Published online: Sep 27 1999

C J van Loon, M M Wijers, M C de Waal Malefijt, P Buma, and R P Veth.

Department of Orthopedics, University of Nijmegen, The Netherlands.


The purpose of this study was to evaluate the clinical and radiographic results of TKA's with morsellized and solid femoral bone grafting. From April 1989 to February 1996, 6 primary and 18 revision TKA's with femoral bone grafting were performed in 22 patients with an average age of 62 years. Eleven knees were affected by rheumatoid arthritis, 10 by osteoarthritis, 2 by osteonecrosis and one by hemophiliac arthropathy. The femoral bone defects were large in 12, medium in 9, small in 3, contained in 10 and uncontained in 14 cases. Reconstruction was done with impacted morsellized fresh frozen trabecular bone grafts in 13 knees, with solid bone grafts in 7 knees and with combined grafts in 4 knees. Twenty-one cases were clinically evaluated at an average of 38 months (range: 9-89 months). The average Knee Society knee score increased by 39 points to 85 points at follow-up. The average functional score increased by 22 points to 48 points. Two cases with solid femoral bone grafts failed due to aseptic loosening.

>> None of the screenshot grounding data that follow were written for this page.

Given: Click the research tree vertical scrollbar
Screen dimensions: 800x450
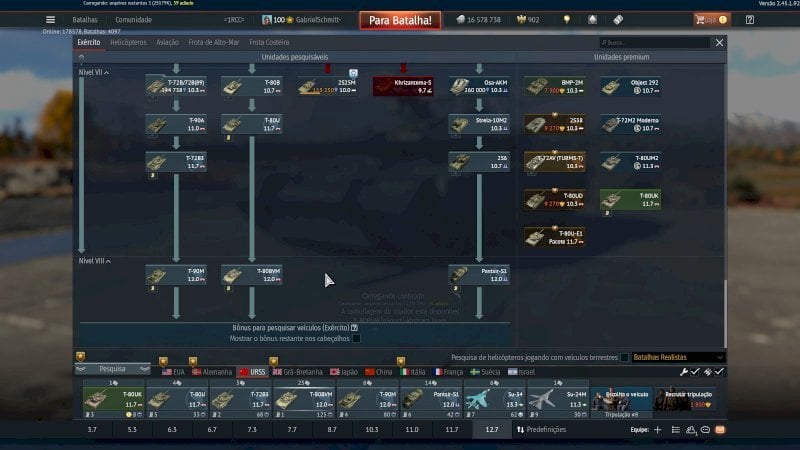Looking at the screenshot, I should pyautogui.click(x=725, y=314).
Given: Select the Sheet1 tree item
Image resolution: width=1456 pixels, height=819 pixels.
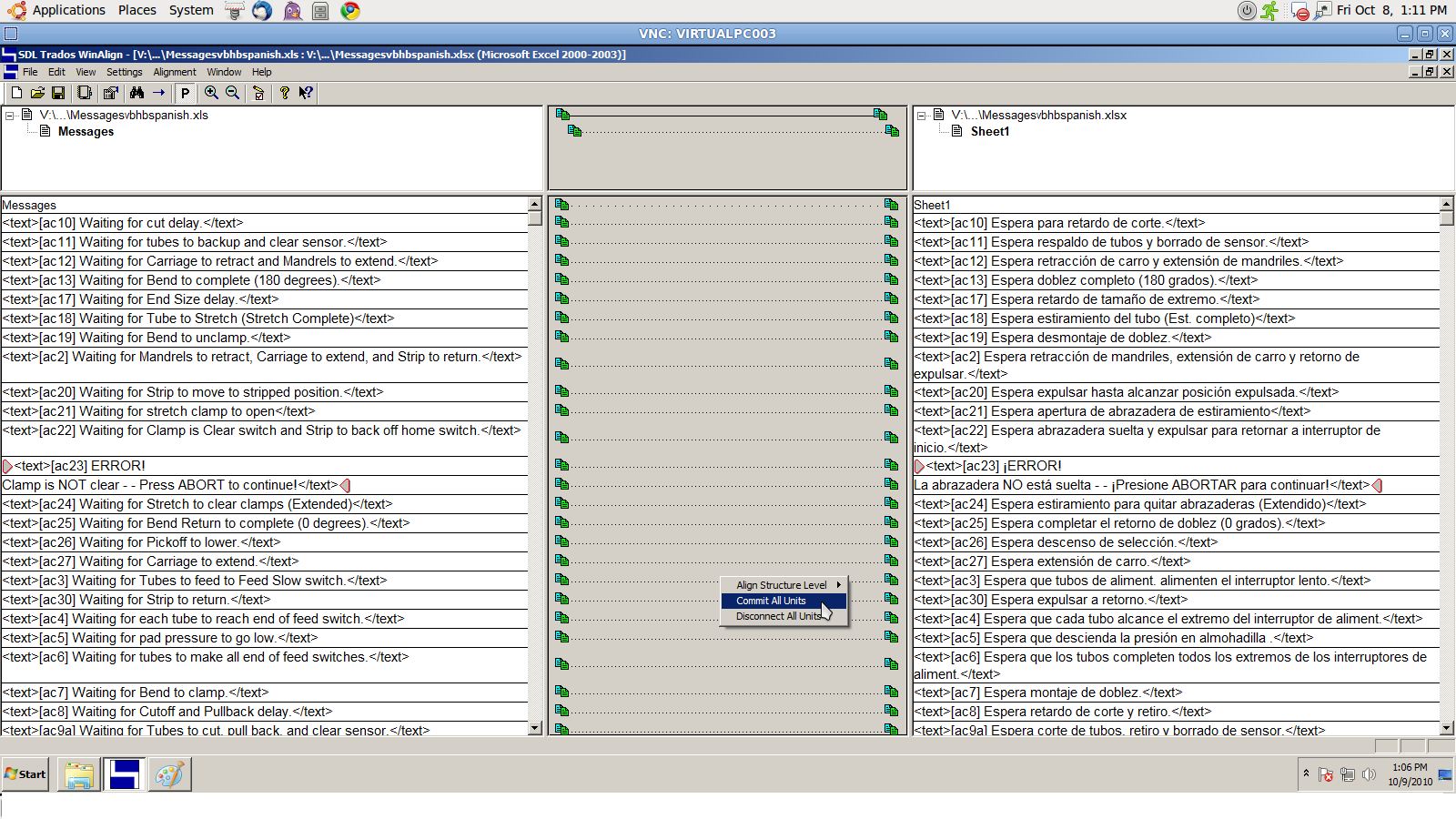Looking at the screenshot, I should (x=989, y=132).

There were no infections. Radiographic follow-up revealed osteopenia around the femoral component in 10 knees. Two knees showed circumferential radiolucency around the femoral stem, and 5 knees had minor radiolucency at the anterior part of the femoral component. Radiographic incorporation was present in 5 of the 6 cases that could be evaluated. Histologic analysis of two biopsies revealed incorporation of the morsellized bone graft. The authors advocate impacted morsellized bone grafting for contained and small-to-medium uncontained femoral bone defects in combination with cemented TKA.